Shoo.  I've already refuted all your stuff, and this point is meaningless for the subtopic being discussed.

tygxc

@7381

"you do realize that such evaluations can be wrong?"
++ All evaluations are wrong to some extent:
the only right evaluation is draw / win / loss from the 7-men endgame table base.
That is also how Checkers has been weakly solved:
calculate until the exact evaluation draw / win / loss of the endgame table base.

DiogenesDue
MEGACHE3SE wrote:

the sources i have posted explicitly support my position.  what do you define "evaluation" as anyways?  a measure of who is winning, or by how much?  you do realize that such evaluations can be wrong?

Whether they are wrong (and they are *all* presumed to be wrong until each game is solved) or right is immaterial here.  Under state of the art conditions for Go and Chess playing software and using the best available methodologies available for each currently, an evaluation of a discrete Chess position should take more CPU power to complete than a discrete Go position when using a NNUE hybrid of machine learning and brute force calculation for chess versus straight machine learning for Go.

MEGACHE3SE

lmao what '"whether they are wrong or right is immaterial here"

you do realize that that is the most important part???

DiogenesDue
MEGACHE3SE wrote:

lmao what '"whether they are wrong or right is immaterial here"

you do realize that that is the most important part???

Not remotely.  All "evaluations" derived for as-yet unsolved games are assumed to be wrong.  I'm just winning the point you tried to argue so you will think harder next time.  This discussion is meaningless for any other purpose.  It adds nothing to the topic, and I have no interest in your conclusions.  This is just a newspaper to the snout.

MEGACHE3SE
btickler wrote:
MEGACHE3SE wrote:

the sources i have posted explicitly support my position.  what do you define "evaluation" as anyways?  a measure of who is winning, or by how much?  you do realize that such evaluations can be wrong?

Whether they are wrong (and they are *all* presumed to be wrong until each game is solved) or right is immaterial here.  Under state of the art conditions for Go and Chess playing software and using the best available methodologies available for each currently, an evaluation of a discrete Chess position should take more CPU power to complete than a discrete Go position when using a NNUE hybrid of machine learning and brute force calculation for chess versus straight machine learning for Go.

and yet a go position ends up taking more computing power.

your logic must be flawed somewhere.

tygxc

@7386

"Stockfish can not even solve simple 8 man TB positions."
++ If given enough time it can.
Besides you first have to prove your 8-men position is relevant, i.e. can result from optimal play from both sides.

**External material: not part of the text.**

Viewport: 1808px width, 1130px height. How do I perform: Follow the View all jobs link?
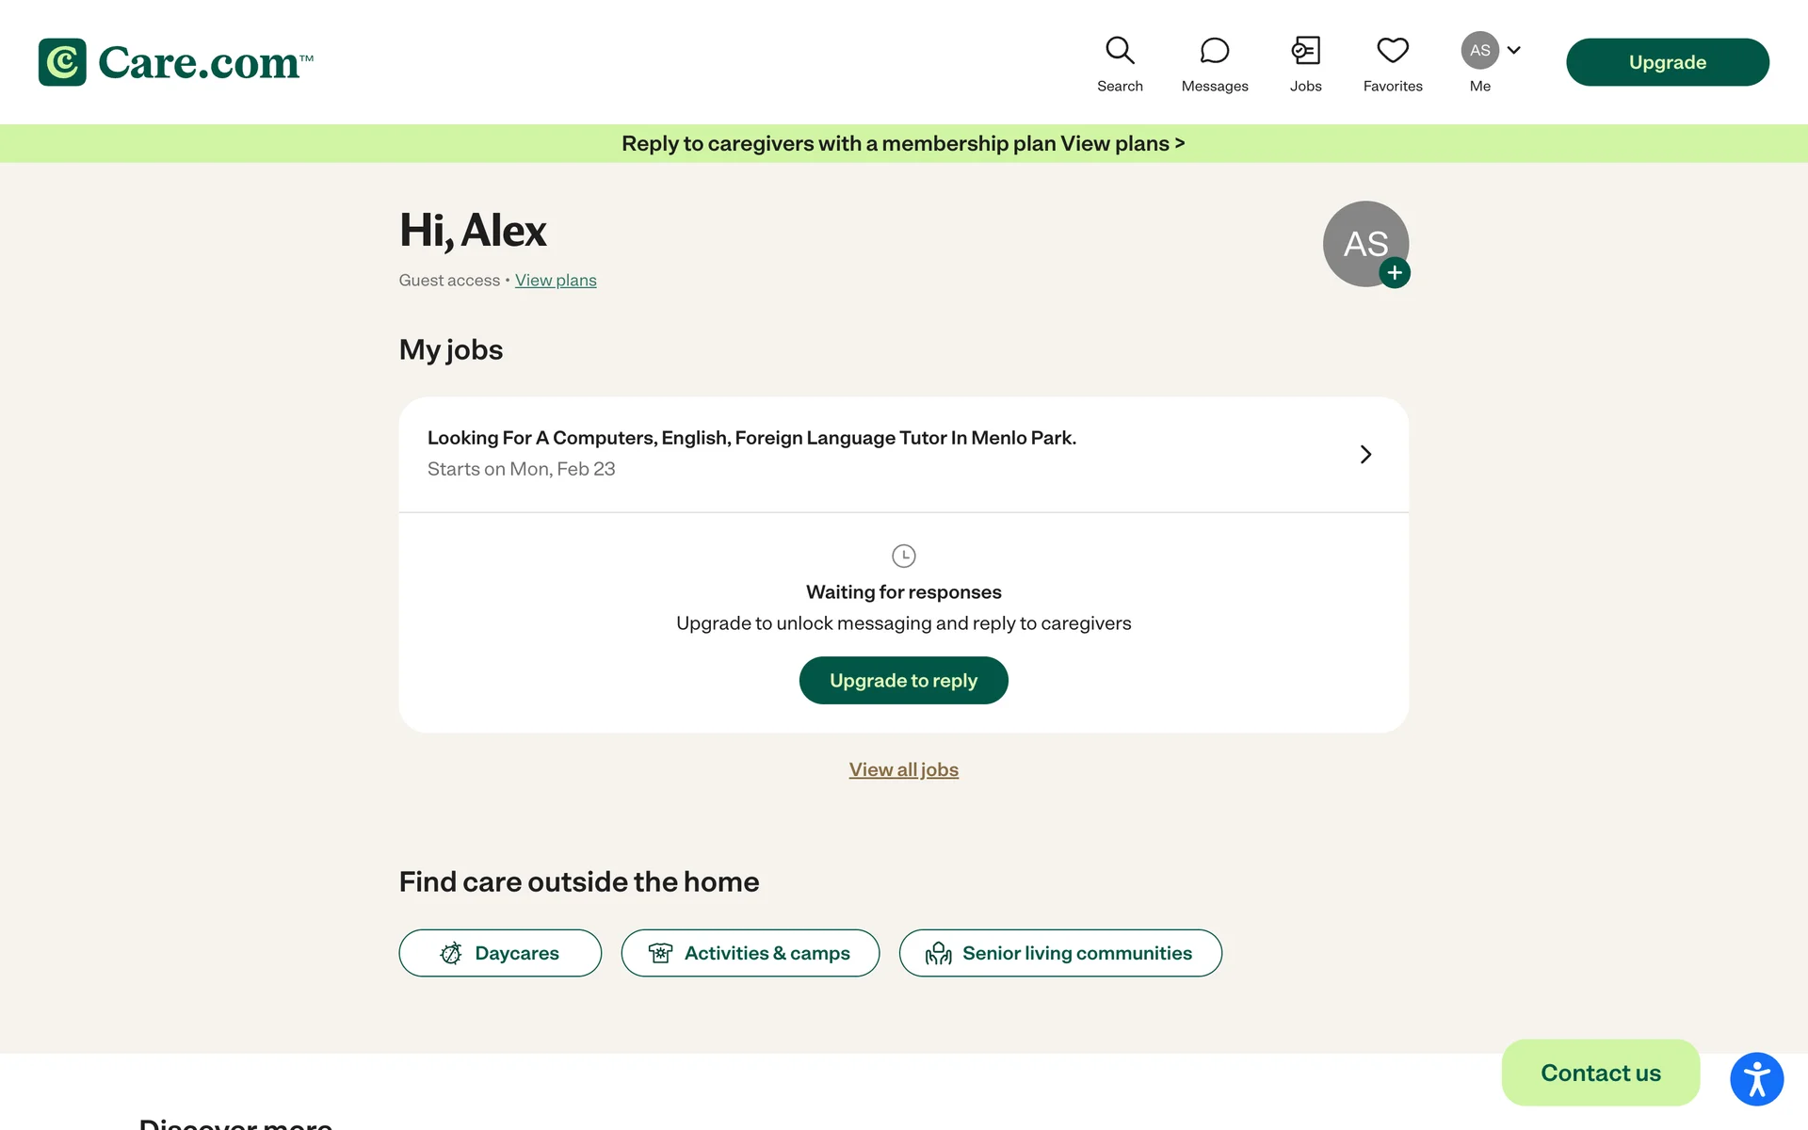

Your example cannot result from the initial position by optimal play from both sides and thus is not relevant to weakly solving Chess.

DiogenesDue
MEGACHE3SE wrote:

and yet a go position ends up taking more computing power.

your logic must be flawed somewhere.

Show your work.  Your articles say no such thing.  If you think that they do, then you do not understand them.  You keep ducking the question...do you have any software or hardware background?  Roblox does not count.

MEGACHE3SE

ok what does "The game of Go has long been viewed as the most challenging of classic games for artificial intelligence owing to its enormous search space and the difficulty of evaluating board positions and moves"  mean?

MEGACHE3SE

are you seriously trying to argue that strength of evaluations doesnt matter?  

DiogenesDue
MEGACHE3SE wrote:

ok what does "The game of Go has long been viewed as the most challenging of classic games for artificial intelligence owing to its enormous search space and the difficulty of evaluating board positions and moves"  mean?

It means that overall, due to Go's much larger move tree, it's the most challenging "mainstream" game to solve.  But we're not discussing that...and that imprecision is why you lost this argument.